In various interviews, the MPs chose to focus on the call for a realignment of the left opposition and not explicitly support any new party that Tsipras might found. Tsipras himself, in his Monday statement announcing his resignation, did not mention a new party, although most pundits agreed that this is his actual goal.
SYRIZA MPs’ statements regarding Tsipras’ move ranged from a careful endorsement to outright enthusiasm. Nikos Pappas, for years considered Tsipras’ closest adviser, even alter ego, said that the ex-premier’s statement “is not at all incompatible with the prospect of a progressive electoral alliance.” MP Alexandros Meikopoulos was less restrained: “Historically, this is the first resignation that has created a huge atmosphere of euphoria, enthusiasm and expectation,” he said Tuesday.

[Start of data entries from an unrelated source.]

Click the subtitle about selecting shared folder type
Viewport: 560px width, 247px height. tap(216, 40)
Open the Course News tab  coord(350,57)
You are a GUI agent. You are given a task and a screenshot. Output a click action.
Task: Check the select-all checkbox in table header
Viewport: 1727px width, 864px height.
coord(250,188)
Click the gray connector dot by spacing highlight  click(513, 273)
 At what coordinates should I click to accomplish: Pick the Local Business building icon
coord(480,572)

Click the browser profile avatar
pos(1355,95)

MP and former minister Pavlos Polakis, once considered close to Tsipras, remained one of the few skeptical ones. In a social media posting on Monday, he called Tsipras’ move “SYRIZA’s fifth split” and mocked Tsipras’ phrase of meeting his former comrades again “in lovelier seas.”
A less than charitable interpretation of the day-after wave of enthusiasm is that SYRIZA MPs, aware of the tanking of their party in opinion polls, are trying to secure their political future. Others focused on Tsipras’ call for a unified center-left bloc and said that Tsipras will found a party only if he sees that center-left leaders cannot set aside their “selfishness” as he called it Monday to support a coalition.

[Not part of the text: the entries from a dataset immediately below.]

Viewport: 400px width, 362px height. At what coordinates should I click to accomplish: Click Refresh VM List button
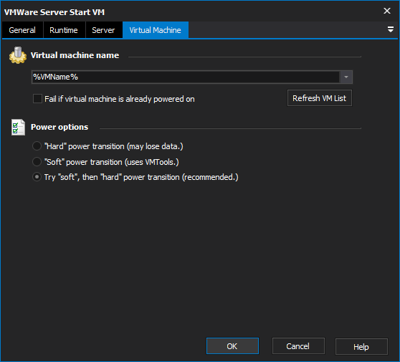(x=320, y=98)
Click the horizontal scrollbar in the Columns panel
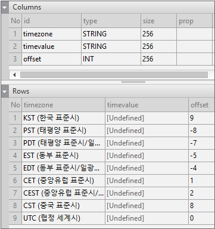 (x=114, y=75)
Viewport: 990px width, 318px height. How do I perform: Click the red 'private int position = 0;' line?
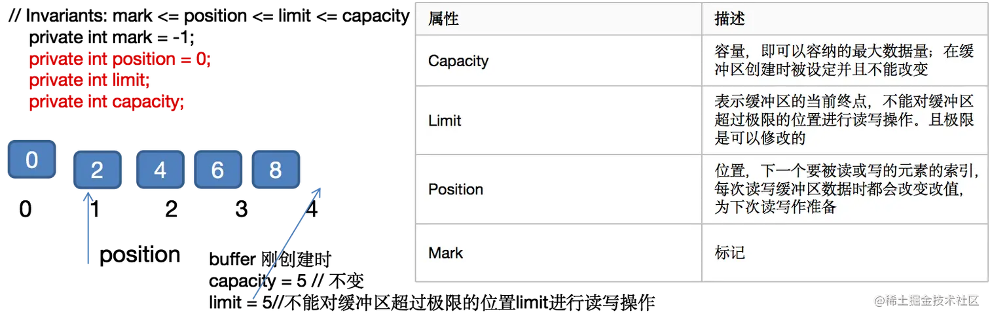(120, 59)
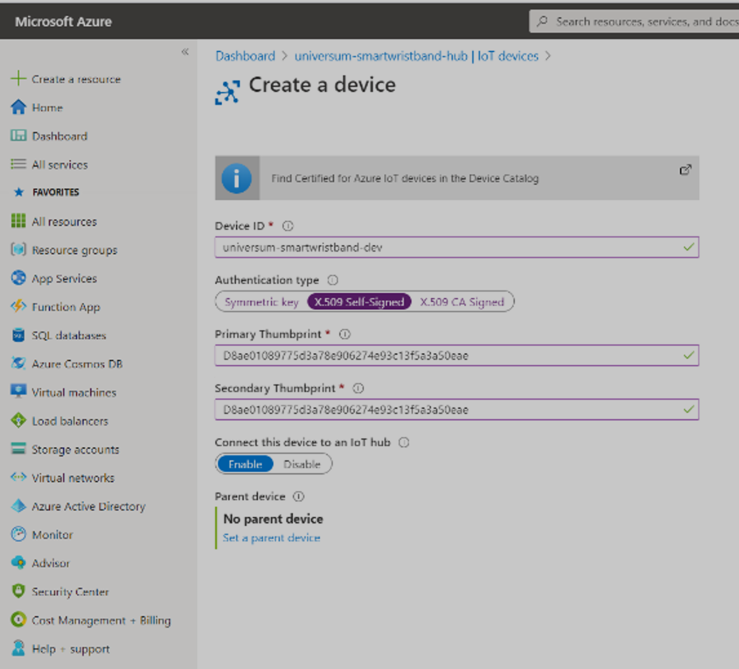This screenshot has height=669, width=739.
Task: Click the Create a resource plus icon
Action: 18,78
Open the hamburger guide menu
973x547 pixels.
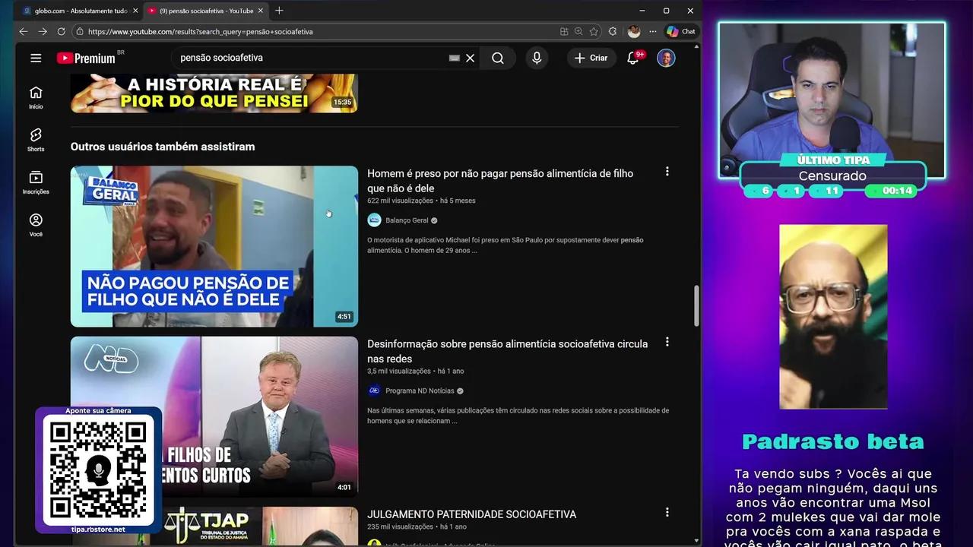pos(36,58)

SYRIZA MPs should worry about rumors that Tsipras wants his likely new party to contain new faces, free of the baggage of the past. If so, he, with the heaviest baggage of all, would undertake to lead it.
Unless there is a big groundswell of support for Tsipras, the prospects of a progressive alliance look dim. PASOK’s Nikos Androulakis, Course of Freedom’s Zoe Konstantopoulou, and MeRa25’s Yanis Varoufakis view him with uniform hostility and disdain, the latter two as a traitor to the left, and the New Left is split as to how it should respond.